Es empfiehlt sich das Vorfach an einem Loop zu befestigen. Dazu kannst du die fertiegen Geflechtschlaufen nutzen (Loop-on-Junction) oder du baust dir in deine Flugschnur selbst eine Schlaufe rein. Das wurde alles hier im Board schon mehrfach geschrieben.

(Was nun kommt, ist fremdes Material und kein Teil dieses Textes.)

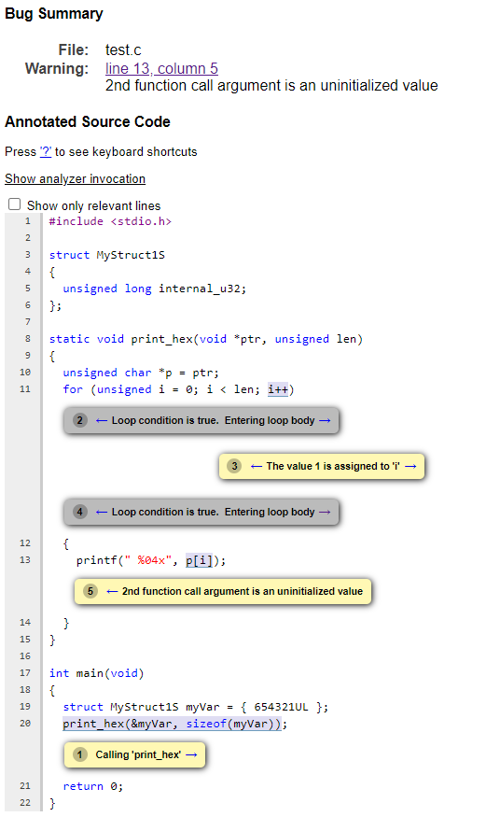Click line number 13 in gutter
The height and width of the screenshot is (817, 486).
(x=25, y=560)
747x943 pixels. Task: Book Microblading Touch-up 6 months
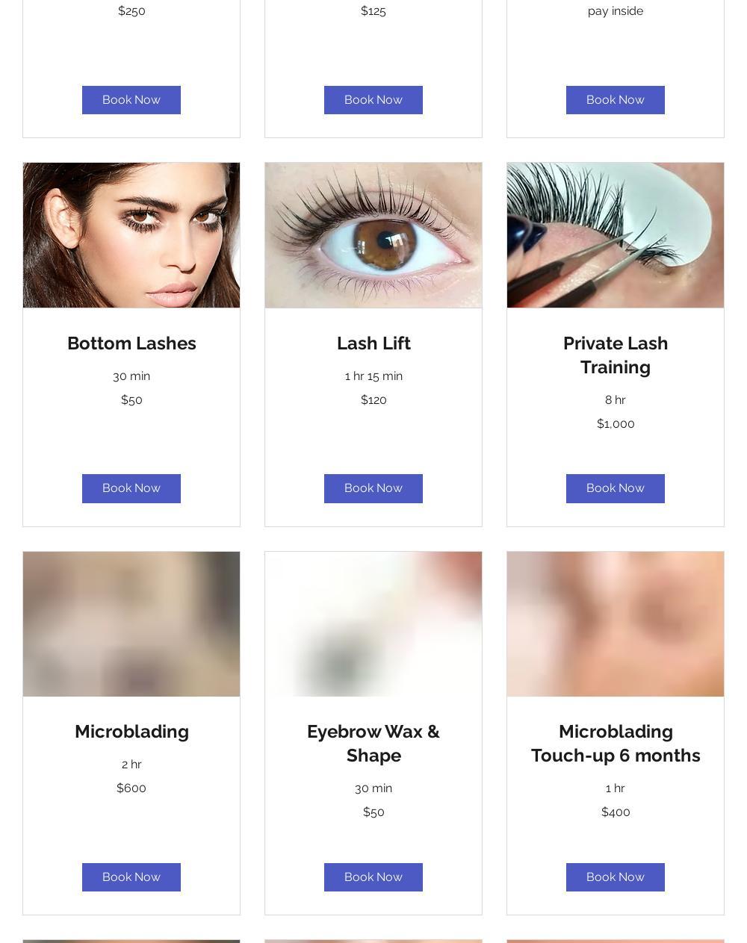pos(616,877)
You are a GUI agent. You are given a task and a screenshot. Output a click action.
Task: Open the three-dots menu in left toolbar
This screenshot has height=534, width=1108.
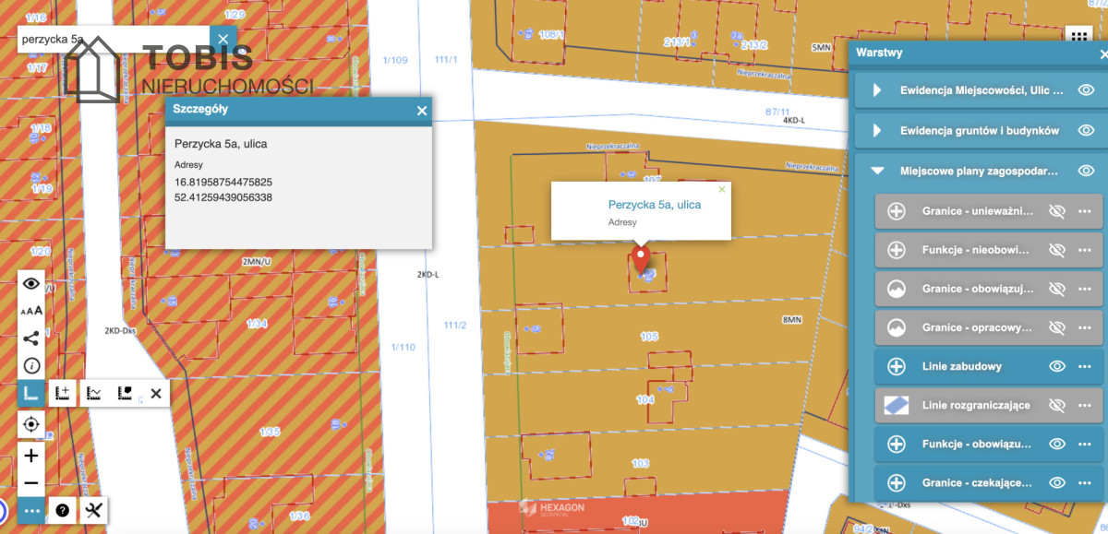point(31,510)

Oder du erkundigst dich hier: http://www.zweihandfischer.de/Schlaufen.html


----------



## Raabiat (24. Juli 2007)

*AW: Verbindung: backing - fliegenschnur*



Uwe_H schrieb:


> Rein prinzipiell kannst du das so machen, nur wenn du mal den Butt deines Vorfaches wechseln musst geht dir jedes Mal ein Stückchen der Flugschnur verloren.
> 
> Es empfiehlt sich das Vorfach an einem Loop zu befestigen. Dazu kannst du die fertiegen Geflechtschlaufen nutzen (Loop-on-Junction) oder du baust dir in deine Flugschnur selbst eine Schlaufe rein. Das wurde alles hier im Board schon mehrfach geschrieben.
> 
> Oder du erkundigst dich hier: http://www.zweihandfischer.de/Schlaufen.html



hallo uwe...
danke für die fixe antwort!

hab schon reichlich gelesen zum thema schlaufen machen etc. ich glaub ich lass mir die tage mal von nem bekannten ein paar tricks und kniffe zeigen und ein paar tipps geben...
aber das werd ich dann mal berücksichtigen.....
gibt es eigentlich irgendwo ein lexikon wo man sich die ganzen begriffe mal anschauen kann?? Butt (gesprochen Batt??) und Schussköpfe sagen mir nämlich immer nicht so viel....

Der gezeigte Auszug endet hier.